Does your child have atrial fibrillation? Here are some facts you should know.

Atrial fibrillation, also called AFib or AF, is very rare in children. But the symptoms, diagnosis and treatments are much the same as in an adult.

A normal heart rate in children varies according to age. In an infant, the heart beats about 140 times per minute. For an older child, 70 beats per minute is normal.

As with adults, children with AFib have multiple electrical signals firing from various locations in or around the heart. This causes the atria to fibrillate, or “quiver.” This in turn causes the ventricles to contract at an abnormal rate — and less effectively.

atrial fibrillation

View an animation of AFib.

Your child may not be able to describe what they are feeling during an episode of AFib. Sometimes they do not experience any symptoms at all. It is important to visit your pediatrician if your child displays any of these symptoms:

  • Weakness or fatigue; tiring easily with exercise 
  • Pounding, pain or pressure in the chest
  • Shortness of breath
  • Fainting or lightheadedness

The pediatrician may order one or more of the following tests:

  • Electrocardiogram (also called an EKG or ECG) — This is a noninvasive test used to view and record the electrical patterns of the heart.
  • Electrophysiology study — A small, thin catheter (or wire) is inserted through a vein into the heart. This will allow doctors to locate the sites causing arrhythmias.
  • Stress test — This test shows how the heart is functioning during exercise.
  • Heart monitors — These are small monitors worn by the child from anywhere from 24 hours to one month. They can detect any abnormal heart rhythms.

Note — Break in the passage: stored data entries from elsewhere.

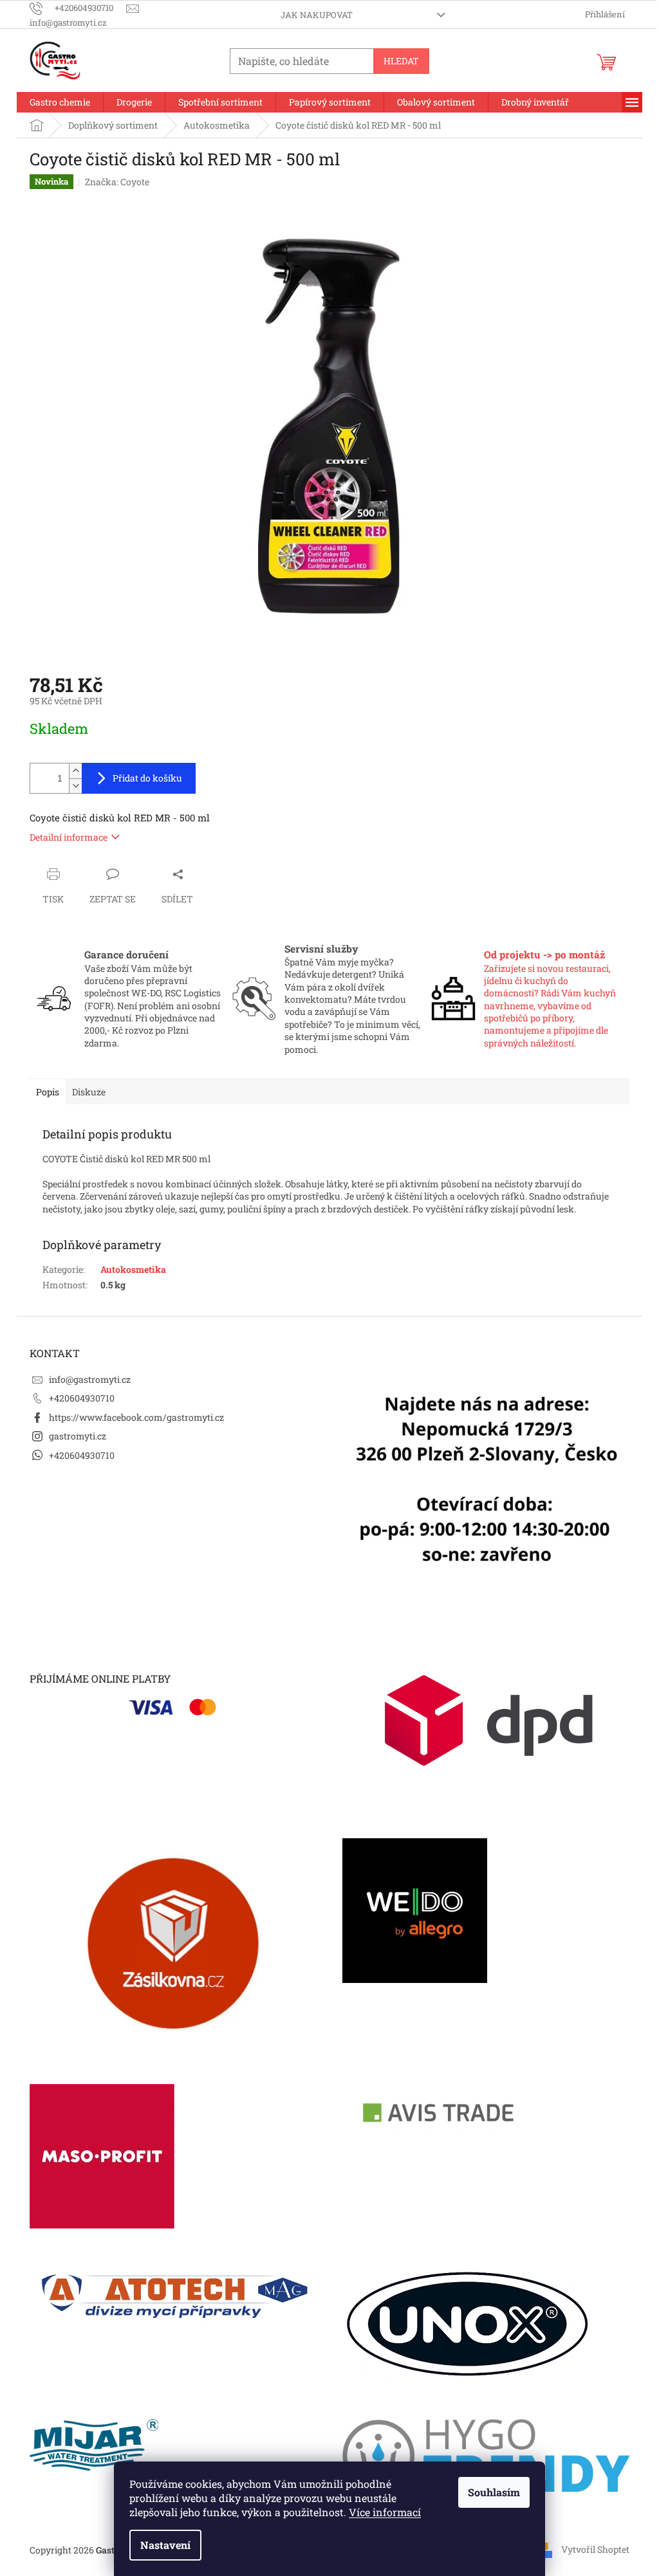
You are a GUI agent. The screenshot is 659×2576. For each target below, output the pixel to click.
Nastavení (165, 2545)
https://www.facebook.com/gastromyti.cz (136, 1417)
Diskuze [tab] (89, 1092)
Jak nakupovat (317, 15)
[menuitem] (60, 102)
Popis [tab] (47, 1092)
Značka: (117, 182)
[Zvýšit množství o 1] (75, 770)
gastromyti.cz (77, 1436)
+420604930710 (82, 1398)
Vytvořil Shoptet (595, 2549)
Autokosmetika (133, 1269)
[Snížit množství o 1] (75, 785)
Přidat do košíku (147, 778)
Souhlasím (494, 2492)
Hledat (401, 61)
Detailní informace (68, 837)
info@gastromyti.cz (90, 1379)
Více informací (385, 2512)
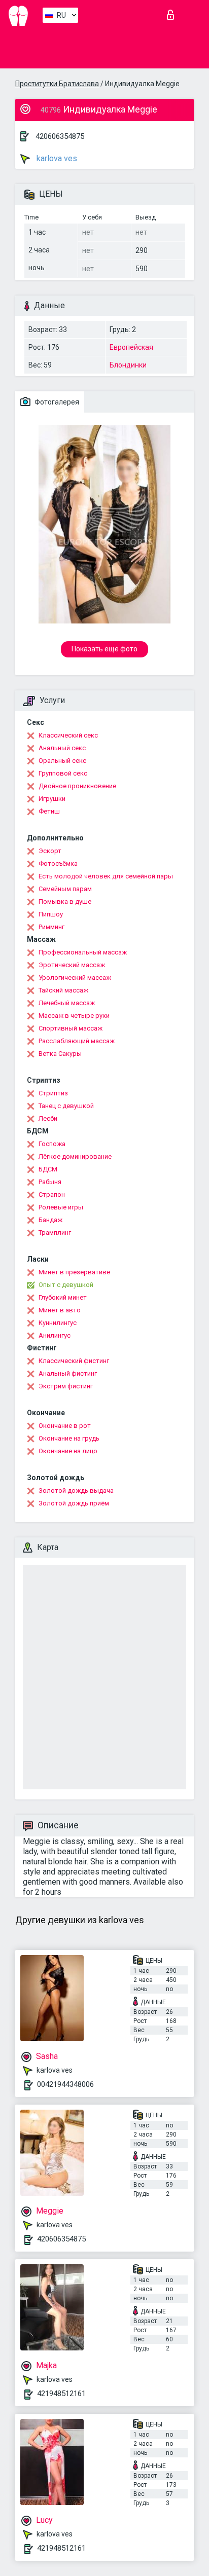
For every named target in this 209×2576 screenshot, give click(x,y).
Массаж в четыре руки (74, 1015)
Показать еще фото (104, 649)
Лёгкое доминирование (75, 1156)
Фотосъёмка (58, 863)
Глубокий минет (63, 1297)
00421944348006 (65, 2084)
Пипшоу (51, 914)
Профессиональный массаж (83, 952)
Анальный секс (62, 748)
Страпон (52, 1194)
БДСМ (48, 1169)
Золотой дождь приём (74, 1503)
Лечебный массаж (67, 1003)
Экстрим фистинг (66, 1386)
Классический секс (68, 735)
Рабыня (50, 1182)
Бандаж (50, 1220)
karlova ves (55, 158)
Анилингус (55, 1335)
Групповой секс (63, 773)
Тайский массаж (63, 990)
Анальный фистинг (68, 1373)
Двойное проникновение (77, 786)
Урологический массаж (75, 977)
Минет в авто (60, 1310)
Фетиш (49, 811)
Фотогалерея (56, 402)
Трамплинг (55, 1232)
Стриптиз (53, 1093)
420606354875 (60, 136)
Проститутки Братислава (57, 84)
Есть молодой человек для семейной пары (106, 876)
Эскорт (50, 851)
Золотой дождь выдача (76, 1490)
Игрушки (52, 798)
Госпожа (52, 1144)
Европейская (131, 347)
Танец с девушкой (66, 1106)
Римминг (51, 927)
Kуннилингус (58, 1323)
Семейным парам (65, 889)
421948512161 (61, 2393)
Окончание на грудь (69, 1438)
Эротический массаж (72, 965)
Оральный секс (62, 760)
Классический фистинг (74, 1361)
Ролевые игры (61, 1207)
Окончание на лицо (68, 1451)
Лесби (48, 1118)
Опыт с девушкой (66, 1285)
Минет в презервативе (74, 1272)
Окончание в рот (65, 1425)
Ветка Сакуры (60, 1053)
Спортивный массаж (70, 1028)
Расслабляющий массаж (77, 1041)
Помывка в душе (65, 901)
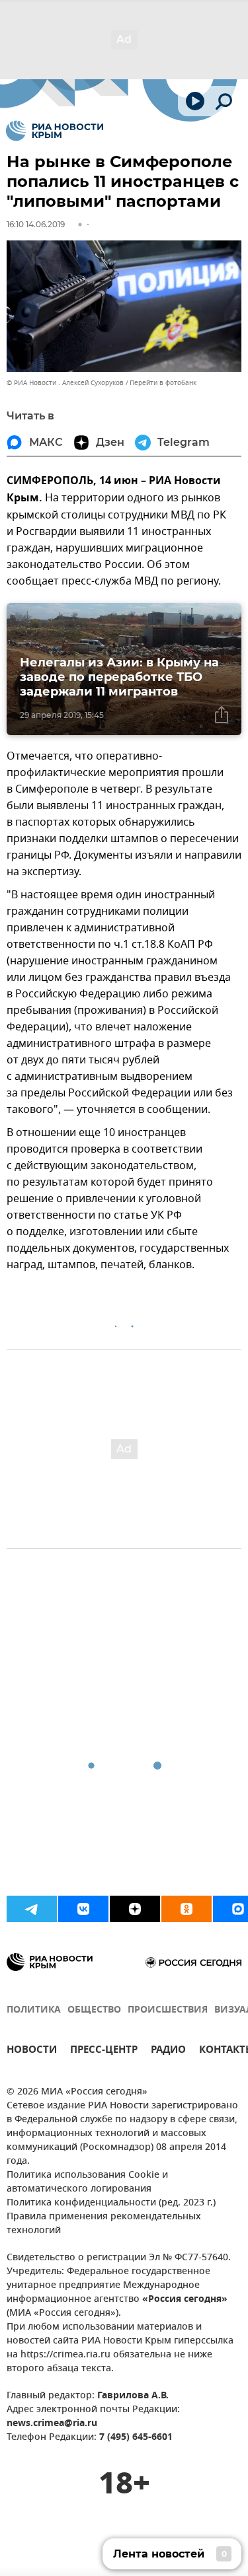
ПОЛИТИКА (34, 2010)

Several treatments are available based on diagnostic testing.

AFib in children is usually treatable and manageable with medication. Please see your pediatrician if you suspect that your child has AFib. As with adults, the risk of stroke or pulmonary embolism increases with AFib.

Some studies show possible links to heredity, while others attribute childhood AFib to congenital heart abnormalities or post-surgical complications.